Scraping AJAX web pages (Part 1.5)
Don’t forget to check out the rest of the series too!
Before attacking Part 2, I think it would be useful to investigate what the generated source of a page looks like.
Consider the following source:
<html>
<body>
<script>document.write("Hello World!");</script>
</body>
</html>
If you open it, you’ll see the text “Hello World!”. It’s not a big surprise :) But what is the generated source? How is the original html above interpreted by the browser?
Option A:
<html> <body> Hello World! </body> </html>
Option B:
<html>
<head></head>
<body>
<script>document.write("Hello World!");</script>Hello World!
</body>
</html>
Well, the correct answer is B. If you install the Web Developer add-on to Firefox, you’ll be able to see both sources: the original one (that is downloaded from the web server), and the generated one (which is produced by the browser after interpreting the original source).
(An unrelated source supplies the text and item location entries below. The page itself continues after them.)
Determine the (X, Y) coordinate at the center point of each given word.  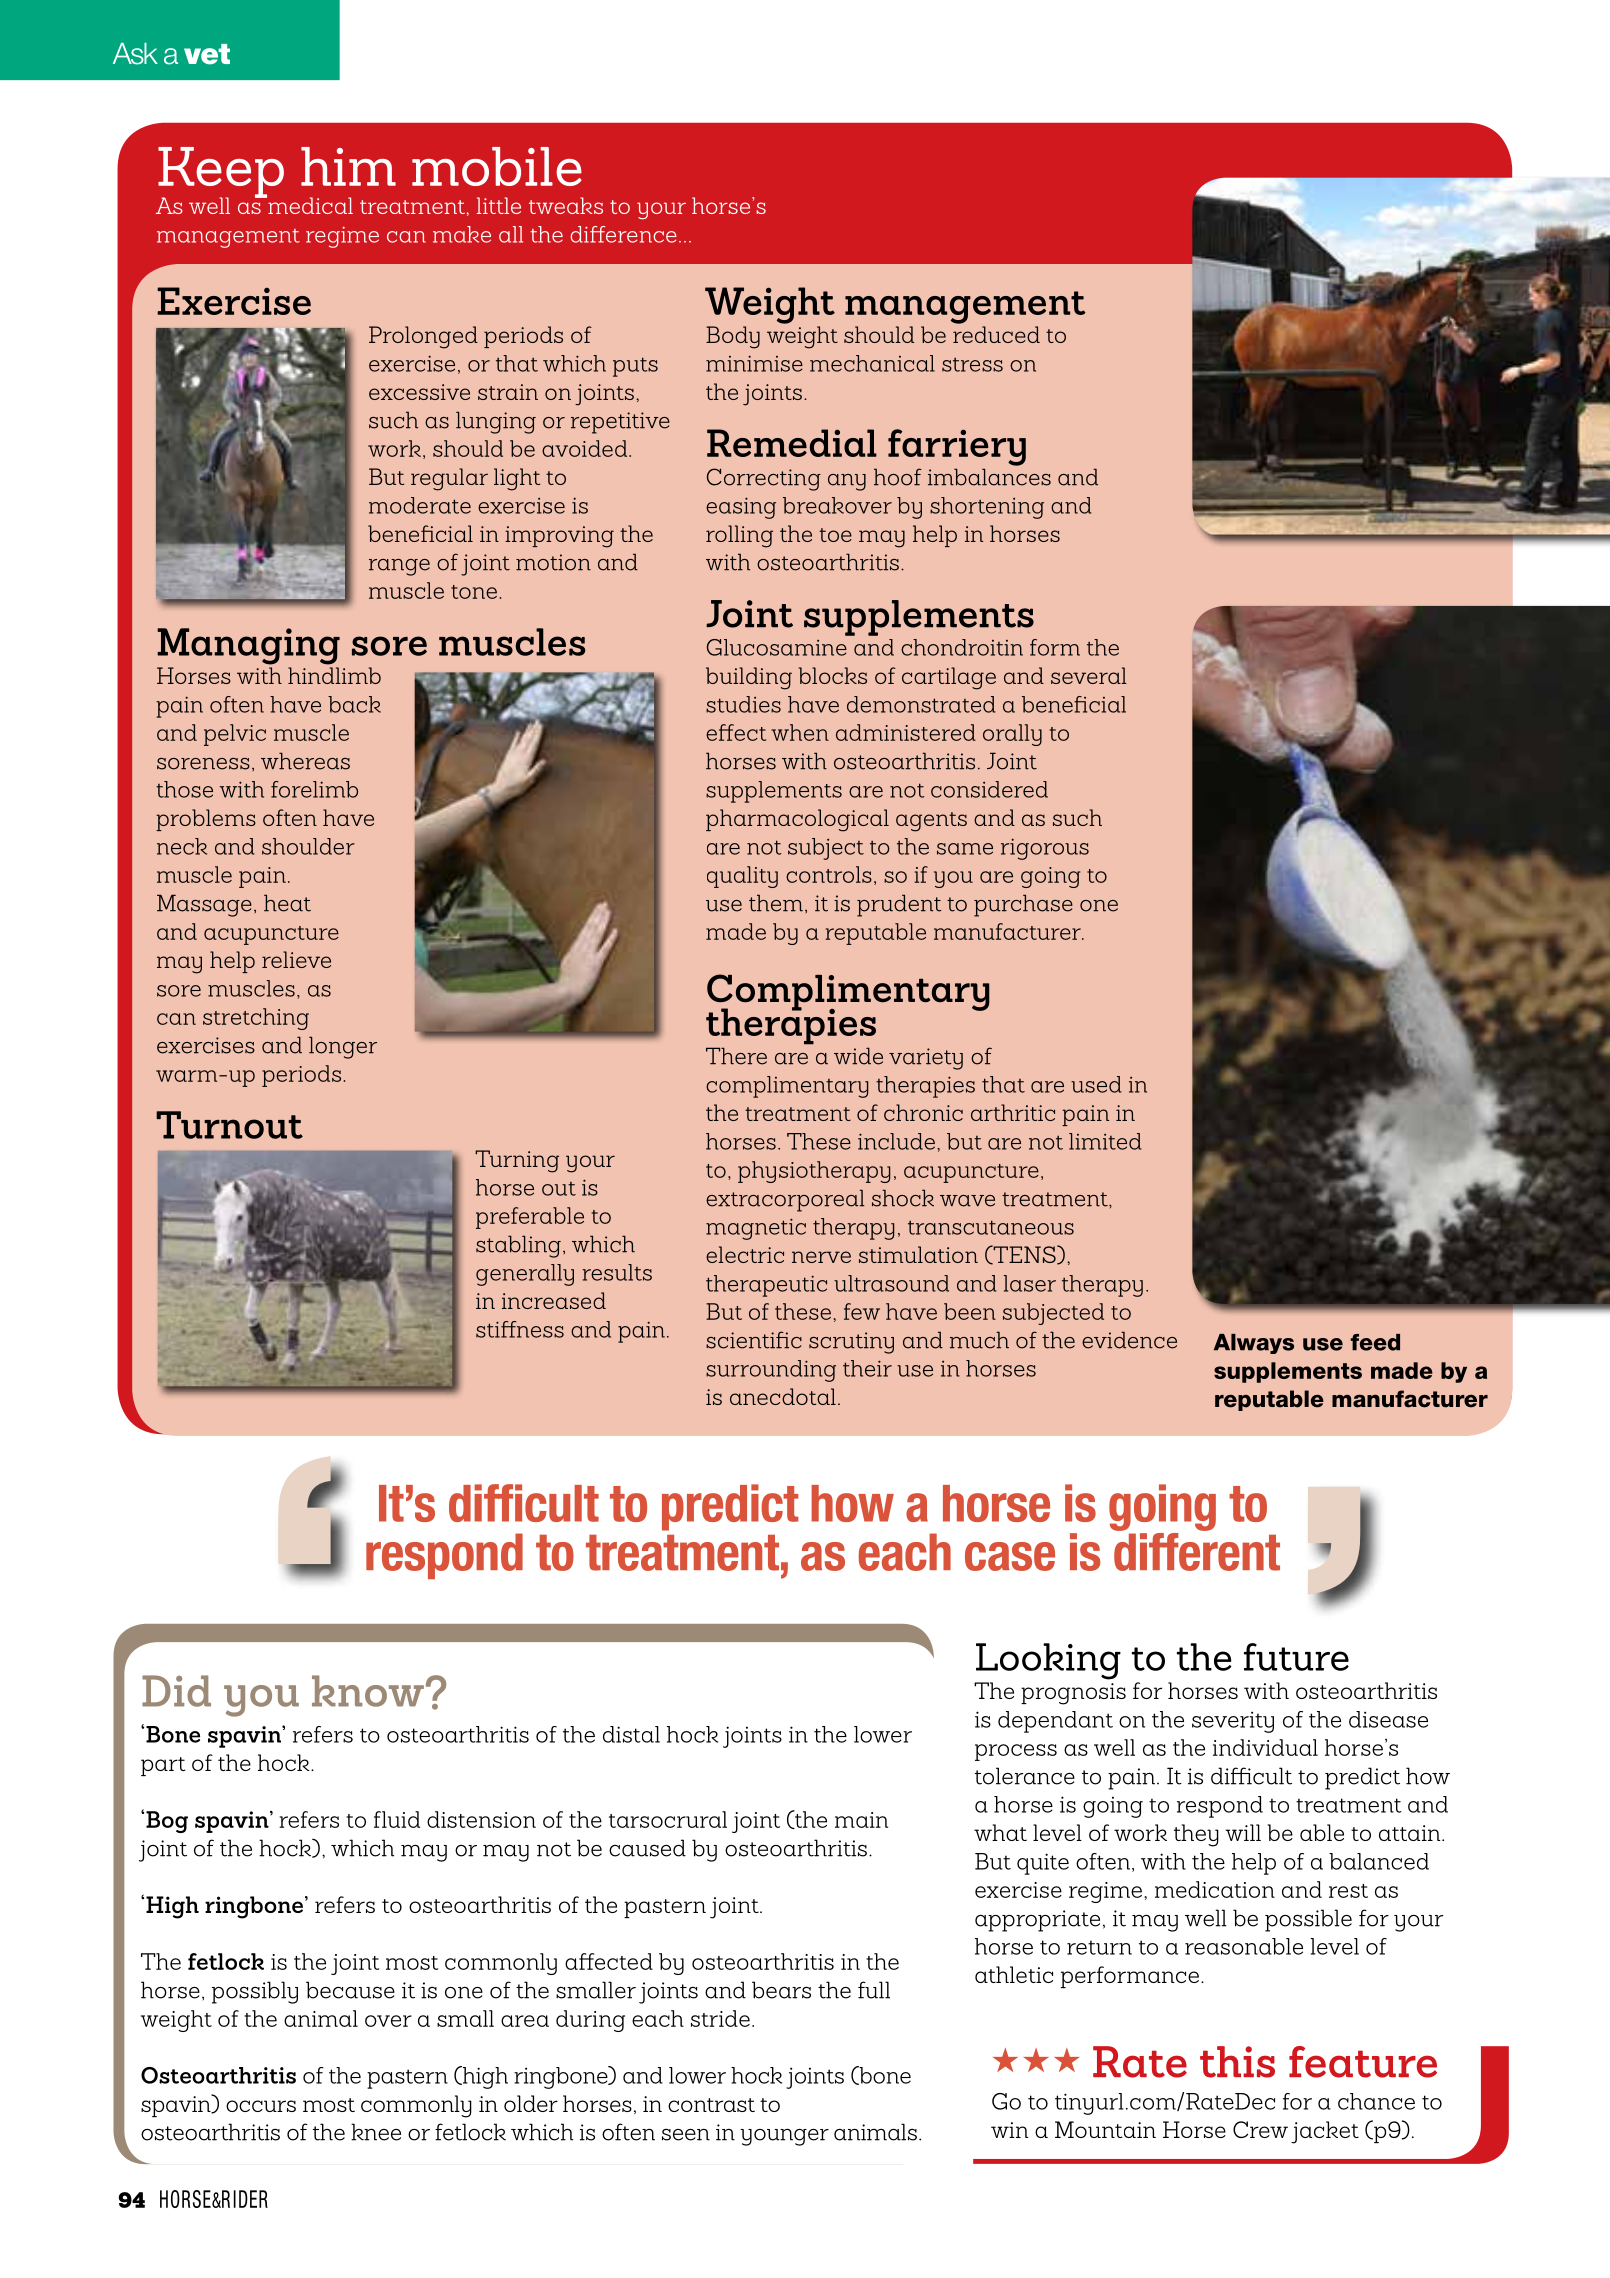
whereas (305, 761)
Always (1254, 1344)
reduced (996, 334)
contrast (711, 2105)
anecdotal (783, 1396)
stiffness (520, 1329)
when (800, 732)
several (1089, 675)
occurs (261, 2106)
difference (623, 234)
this (1237, 2062)
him (348, 166)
If you don’t want to install Web Developer, there is another option. In Firefox, you can save a page in two different ways. If you save it as “Web Page, complete”, you’ll get the generated source. If you choose “Web Page, HTML only”, you’ll get the original source. However, if you save the “Hello World!” example as “Web Page, complete” and you open it from your local machine, you’ll see the text “Hello World!” twice! When you open the generated source, the embedded Javascript code will be executed again.
So, if you scrape AJAX pages, don’t be surprised if the resulting HTML source is still full of Javascript codes. But if you use an intelligent method that understands Javascript, then the interpreted result will be in the source too. In the next part we will see how to download webpages with Python and webkit.